As IDF (Forças Armadas de Israel) informaram no sábado (28.fev.2026) que sua operação militar contra o Irã mobilizou cerca de 200 caças israelenses e atingiu aproximadamente 500 alvos no país persa.
Foi o maior sobrevoo militar da história do país. Segundo as IDF, os alvos da operação foram infraestruturas e sistemas de defesa aérea e lançadores de mísseis, em diversos locais no Irã, que foram atingidos simultaneamente.
Em comunicado, as IDF informaram que os caças israelenses continuarão realizando missões no Irã “para degradar significativamente todos os aspectos do regime iraniano”.
“Um dos ataques teve como alvo um local em Tabriz, no oeste do Irã. O local era utilizado pela Unidade de Mísseis Superfície-Superfície do Irã, de onde a unidade planejava lançar dezenas de mísseis contra civis israelenses. O sobrevoo militar frustrou diversas ameaças aos caças da Força Aérea Israelense e aos civis israelenses. A Força Aérea Israelense continua operando no Irã”, informou as IDF.
A operação militar realizada em conjunto com os Estados Unidos destruiu uma série de infraestruturas iranianas e a morte de líderes do alto escalão do regime iraniano. Entre as vítimas está o líder supremo do país, o aiatolá Ali Khamanei.
Khamenei, de 86 anos, ocupava desde 1989 o posto de líder supremo do Irã. Ele foi chefe de Estado, comandante-em-chefe das Forças Armadas e tinha a palavra final sobre decisões estratégicas do país. O líder Supremo é a autoridade máxima do sistema político iraniano. Concentra autoridade religiosa e política.
Nascido em 1939 na cidade de Mashhad, Khamenei participou ativamente da Revolução Islâmica de 1979. Tornou-se aliado próximo do aiatolá Ruhollah Khomeini. Depois da morte de Khomeini, foi escolhido pela Assembleia dos Peritos para assumir o posto máximo da República Islâmica. Inicialmente não possuía o grau religioso exigido pela Constituição, que foi posteriormente alterada.

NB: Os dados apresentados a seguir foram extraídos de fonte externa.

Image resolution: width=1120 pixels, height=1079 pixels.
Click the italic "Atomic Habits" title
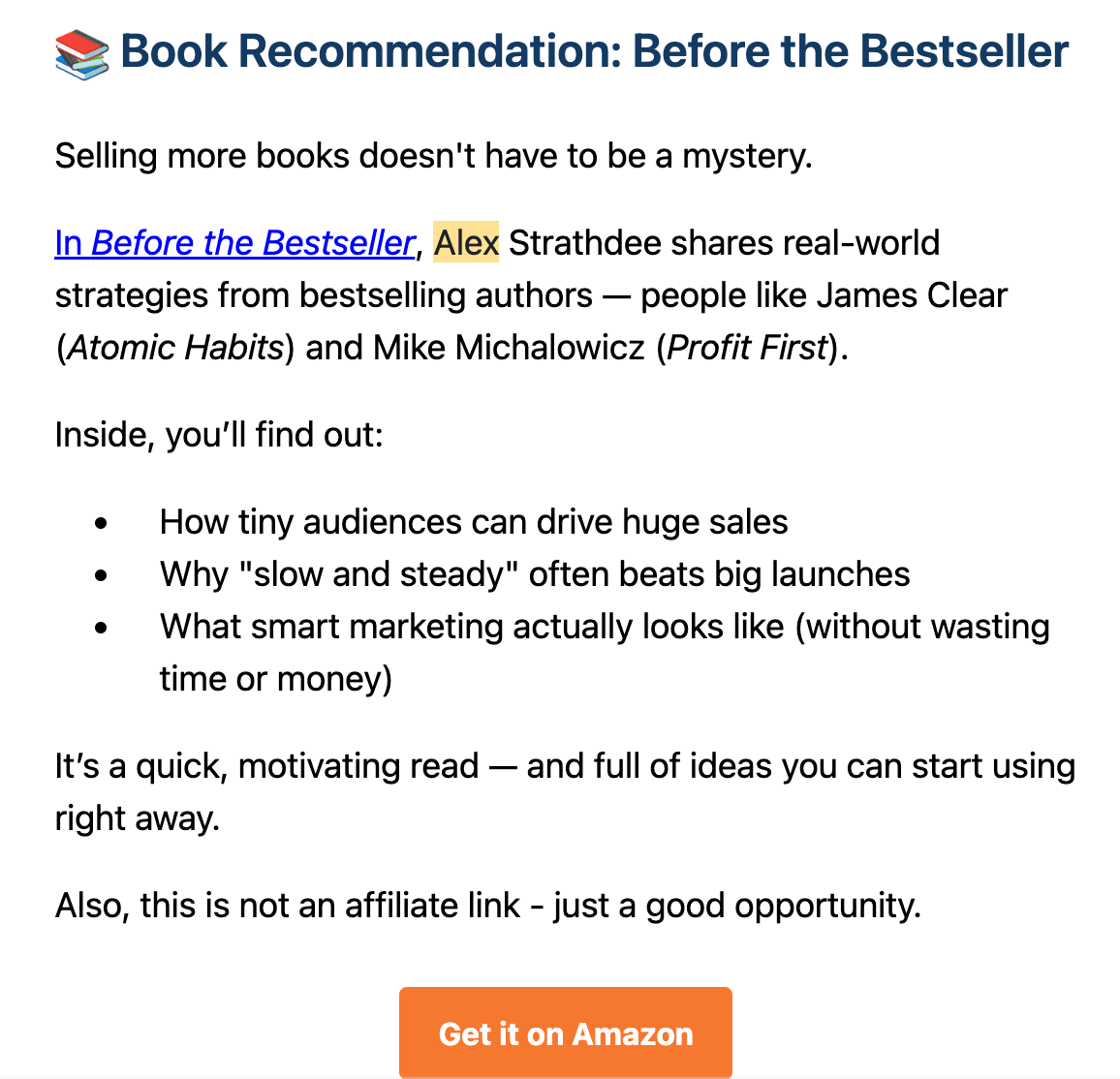point(174,347)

Ao longo de mais de 3 décadas no poder, consolidou controle sobre as instituições iranianas. Fortaleceu a Guarda Revolucionária e adotou uma política externa marcada pelo apoio a grupos armados. Seu governo enfrentou sucessivas ondas de protestos internos, reprimidas com rigor. Manteve postura hostil em relação a Israel e aos Estados Unidos.